| PROBLEM REQUIREMENTS |
Print the listing below line for line, with no changes.

[Records from a pointing dataset]
■ ■ ■ ■ ■ ■ ■

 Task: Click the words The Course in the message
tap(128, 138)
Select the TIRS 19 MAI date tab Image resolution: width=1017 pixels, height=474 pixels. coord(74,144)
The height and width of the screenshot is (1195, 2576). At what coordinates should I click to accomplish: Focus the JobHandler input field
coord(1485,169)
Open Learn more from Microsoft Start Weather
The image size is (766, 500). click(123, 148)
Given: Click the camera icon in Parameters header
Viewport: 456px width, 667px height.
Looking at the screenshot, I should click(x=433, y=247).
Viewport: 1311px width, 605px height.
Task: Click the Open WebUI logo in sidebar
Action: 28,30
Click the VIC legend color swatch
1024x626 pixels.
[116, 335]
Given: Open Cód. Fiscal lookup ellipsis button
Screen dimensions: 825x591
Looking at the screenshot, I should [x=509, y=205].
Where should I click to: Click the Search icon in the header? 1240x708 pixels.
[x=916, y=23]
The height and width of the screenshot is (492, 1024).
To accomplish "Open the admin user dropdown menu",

■ ■ ■ ■ ■ ■ ■

| EXERCISE RESULT |
 Task: Click the words The Course in the message
tap(128, 138)
Select the TIRS 19 MAI date tab Image resolution: width=1017 pixels, height=474 pixels. coord(74,144)
The height and width of the screenshot is (1195, 2576). At what coordinates should I click to accomplish: Focus the JobHandler input field
coord(1485,169)
Open Learn more from Microsoft Start Weather
The image size is (766, 500). click(123, 148)
Given: Click the camera icon in Parameters header
Viewport: 456px width, 667px height.
Looking at the screenshot, I should click(x=433, y=247).
Viewport: 1311px width, 605px height.
Task: Click the Open WebUI logo in sidebar
Action: 28,30
Click the VIC legend color swatch
1024x626 pixels.
[116, 335]
Given: Open Cód. Fiscal lookup ellipsis button
Screen dimensions: 825x591
Looking at the screenshot, I should [x=509, y=205].
Where should I click to: Click the Search icon in the header? 1240x708 pixels.
[x=916, y=23]
The height and width of the screenshot is (492, 1024).
To accomplish "Open the admin user dropdown menu",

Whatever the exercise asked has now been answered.